Róisín Murphy – Róisín Machine

Waardering

9

De Ierse Róisín Murphy, tot 2004 zangeres van het triphop duo Moloko, heeft de afgelopen jaren gestaag aan haar solocarrière gewerkt. Gemiddeld eens per drie jaar levert de dame een nieuw album af, hoewel haar laatste plaat Take Her Up To Monto! alweer dateert van 2016. Haar solowerk is qua muziek is immer in het verlengde blijven liggen van de laatste Moloko albums; intelligente dance met vette knipogen naar disco en klassieke house. Haar karakteristieke hoge en licht hese stemgeluid draagt ook haar nieuwste album Róisín Machine.

In aanloop naar dit vijfde studioalbum is Murphy vanaf 2018 begonnen met het op gezette tijden releasen van 12 inch singles, zoals All My Dreams, Jacuzzi Rollercoaster, The Rumble en Play Thing. Stuk voor stuk fijne housetracks met sterke disco-inslag, die helaas allemaal het album niet hebben gehaald.

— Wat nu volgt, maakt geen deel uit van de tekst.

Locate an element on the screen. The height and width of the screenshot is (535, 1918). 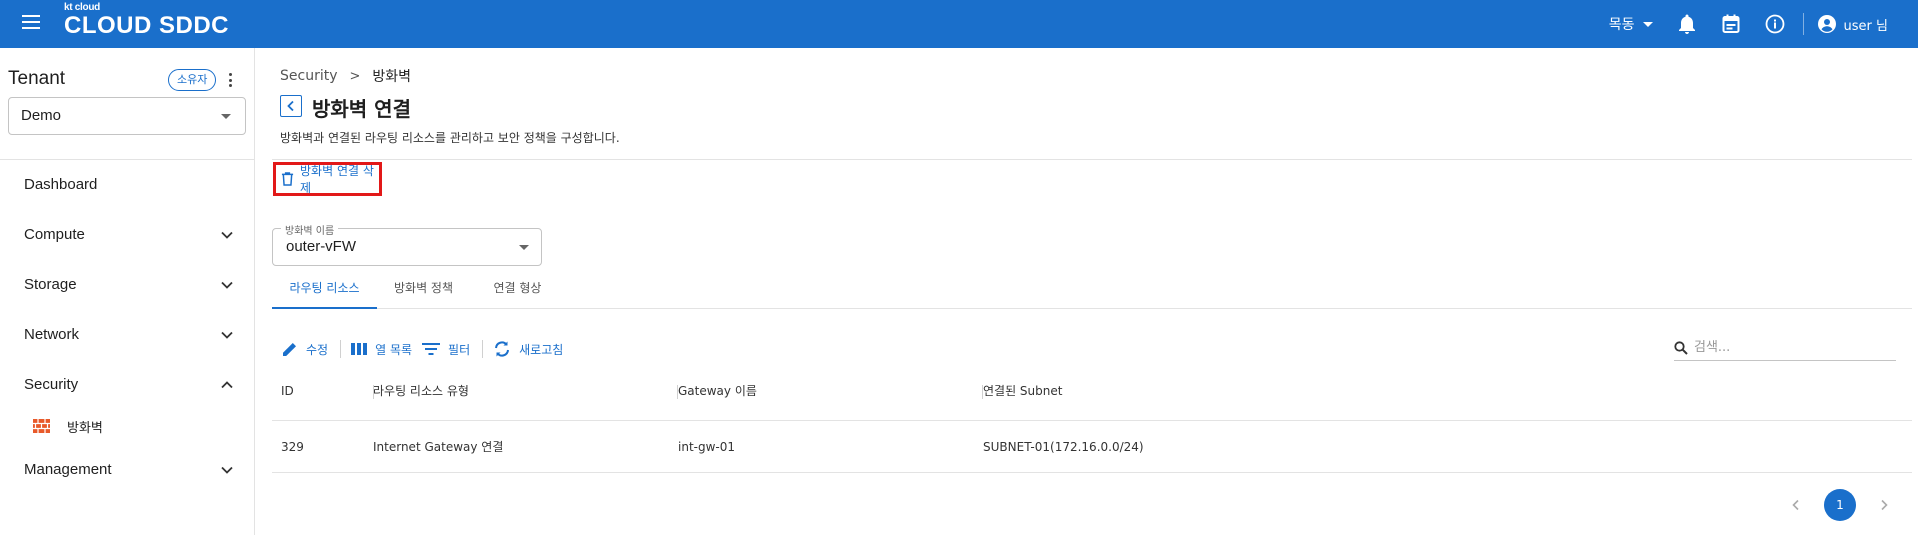
firewall-name-select: 방화벽 이름 outer-vFW is located at coordinates (407, 244).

Mogelijkheden voor een extended album? Narcissus is de enige oudere track, uit 2017, die wel op het album terug te vinden is. Want pas de singles die vanaf 2019 verschenen, bleken de echte opmaat voor Róisín Machine.

Het album opent met Simulation, een rustig opgebouwde track met een diepe, onderkoelde en toch warme beat. Uitstekend om in de stemming te komen voor een avond stevig losgaan in een club. De spanning blijft behouden in de tweede track Kingdom Of Ends. Murphy weet behendig het grote cliché van de huidige dance te vermijden. Dus wel een steeds verder opzwepende opbouw, maar gelukkig niet de eeuwige ‘drop’ en bijbehorende momentje van catharsis. De broeierige mix tussen house en disco doet denken aan het werk van Moodymann a.k.a. Kenny Dixon jr, de techno producer uit Detroit.

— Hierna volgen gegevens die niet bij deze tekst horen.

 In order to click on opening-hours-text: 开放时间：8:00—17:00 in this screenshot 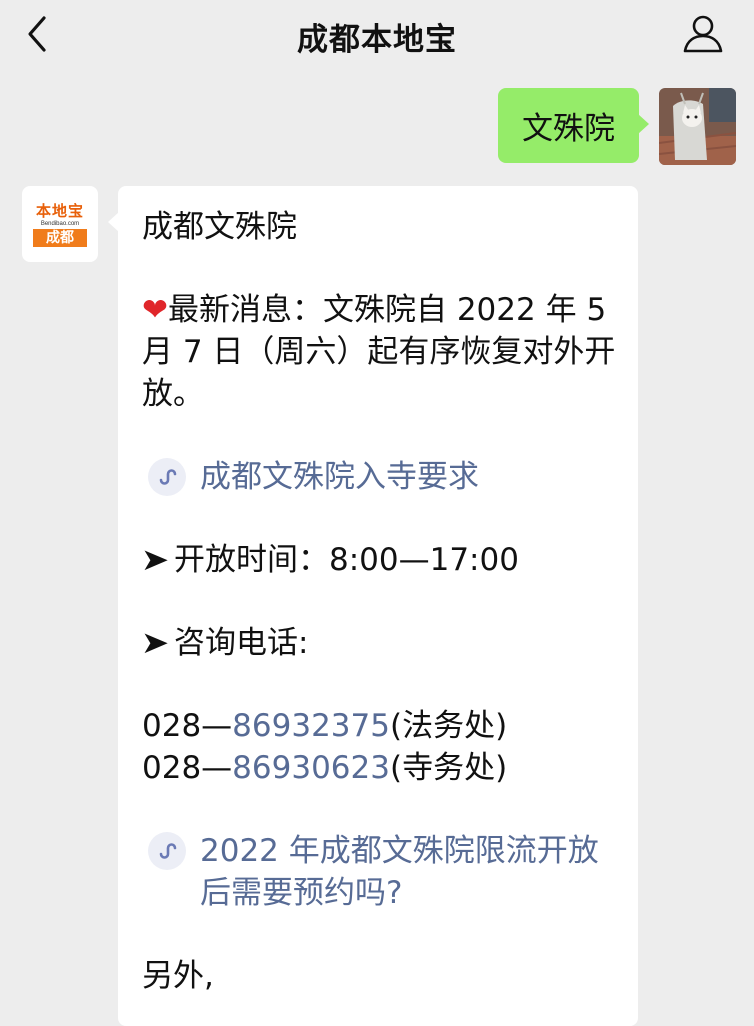, I will do `click(346, 560)`.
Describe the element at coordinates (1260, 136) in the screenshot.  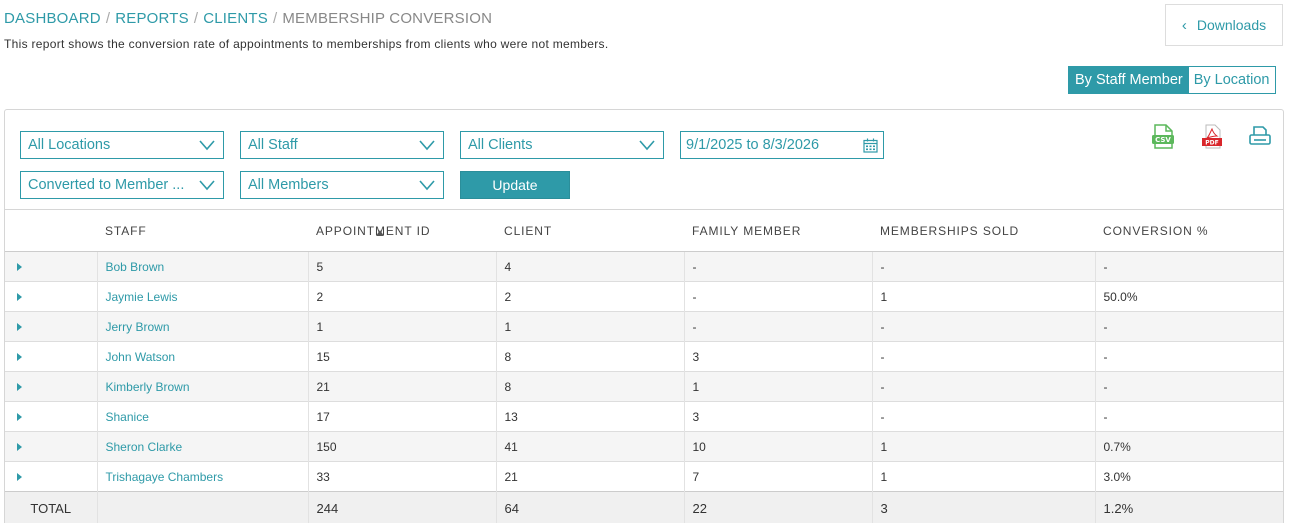
I see `print-icon` at that location.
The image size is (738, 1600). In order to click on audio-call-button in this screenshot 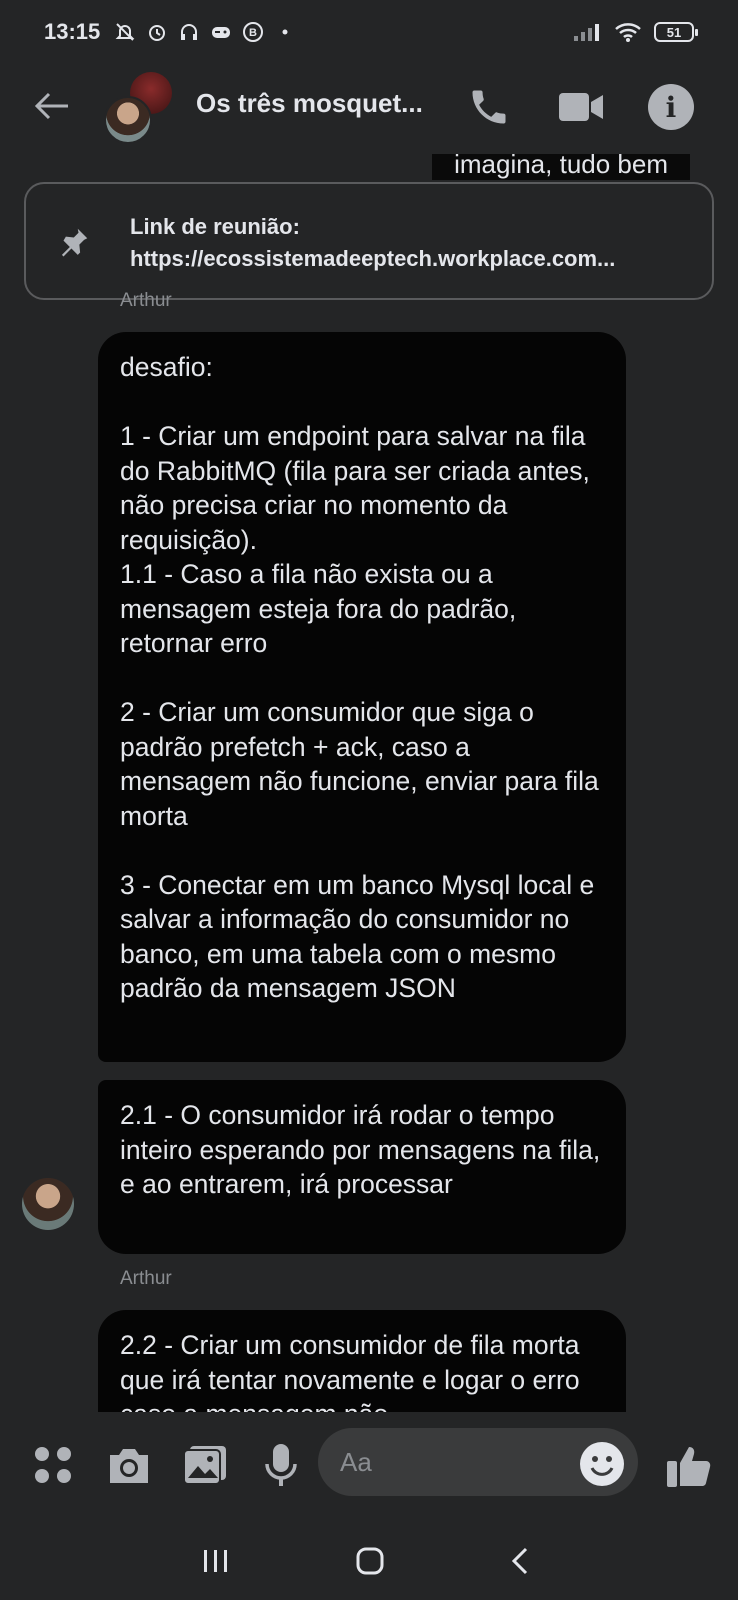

Something More start met een a capella koortje, waarna de muziek langzaam groovend inzet. De traag stampende beat neemt het over, terwijl de zang van Murphy steeds krachtiger wordt ingemixt. Het nummer eindigt met over elkaar heen buitelende violen, waarna de zware beat van Shellfish Mademoiselle het overneemt. Met Incapable start het tweede deel van het album, waar de meeste eerder uitgekomen singles terug te vinden zijn.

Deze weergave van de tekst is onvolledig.